# My old Archer



## taureandragon76 (Apr 21, 2010)

Here is a vid of my old archerfish


----------



## Diztrbd1 (Apr 21, 2010)

that is just tooooo cool!


----------



## Adz1 (Apr 21, 2010)

when you say old Aaron do you mean you don't have him any more?


----------



## plantedinvertz (Apr 21, 2010)

Wow....awesome way to catch food!


----------



## cyber_ecco (Apr 21, 2010)

Thats so cool...nice fish Aaron. Are those from Rogers? I saw a bunch there a while back and thought they were pretty cool looking, but didn't know they caught food like that.


----------



## taureandragon76 (Apr 21, 2010)

Yes I got him from Roger's and yes I don't have him anymore. I wanted to add knight goby's to the tank and he would've eaten them for sure. What I would love to do in the future is setup like a 200g+ archer tank.


----------



## eternity302 (Apr 22, 2010)

I use to have 3 of these! But curiousity, how big did yours get? He looks huge!


----------



## taureandragon76 (Apr 21, 2010)

6 inches or so.


----------



## eternity302 (Apr 22, 2010)

WOW!!! it's a giant!


----------



## Sargasso (Apr 21, 2010)

Cool fish!

I really want to set up a brackish tank with some archers! Will knight gobies and archers work if you add them when they're the same size?


----------



## gimlid (Apr 23, 2010)

way too cool , love the archers


----------

### Exercise task
Return everything in the archerfish thread from "## Sargasso (Apr" down to "(Apr 23, 2010)", copied word for word.

### Dataset extract
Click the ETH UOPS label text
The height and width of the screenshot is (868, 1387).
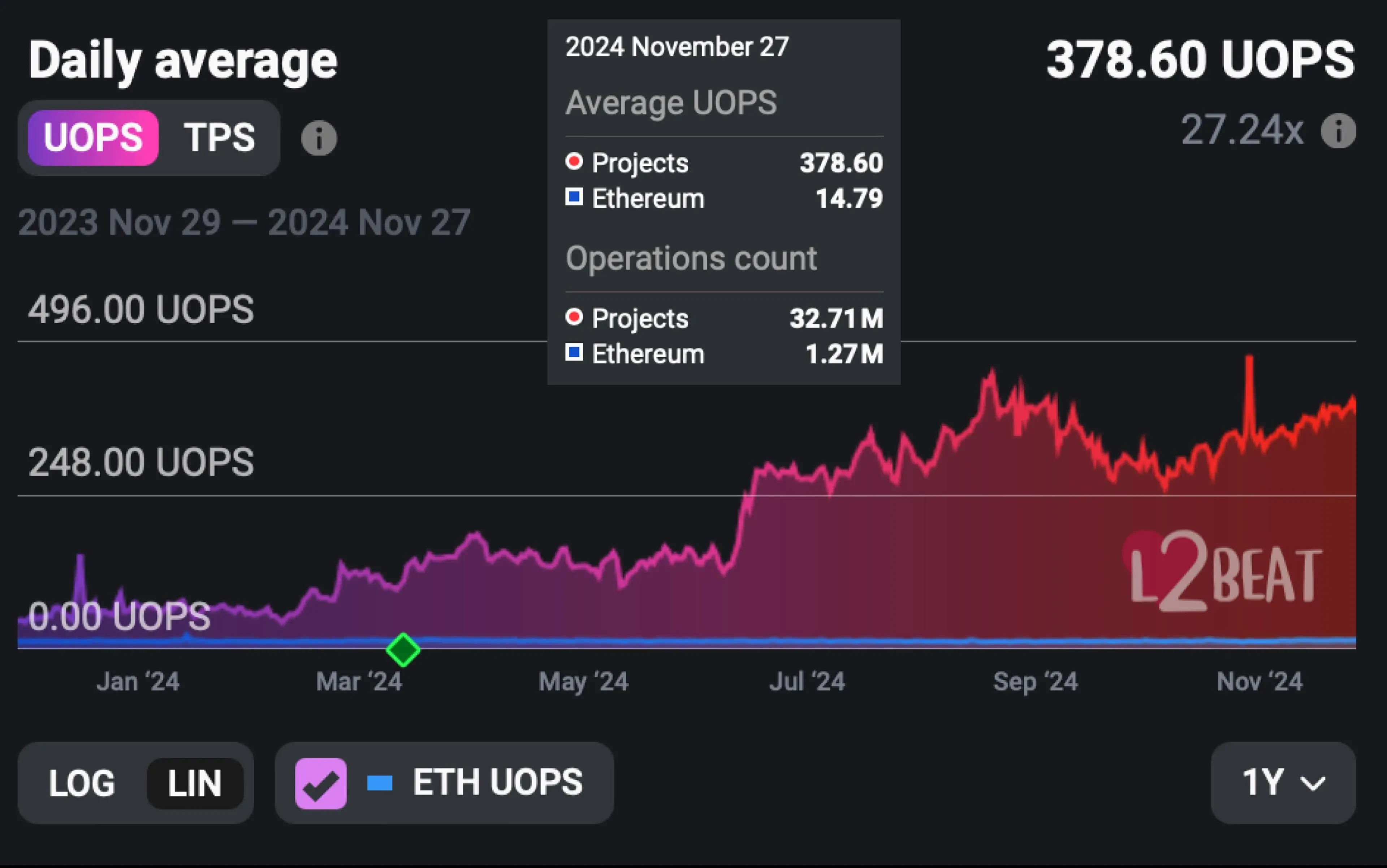click(497, 783)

### Worked solution
## Sargasso (Apr 21, 2010)

Cool fish!

I really want to set up a brackish tank with some archers! Will knight gobies and archers work if you add them when they're the same size?


----------



## gimlid (Apr 23, 2010)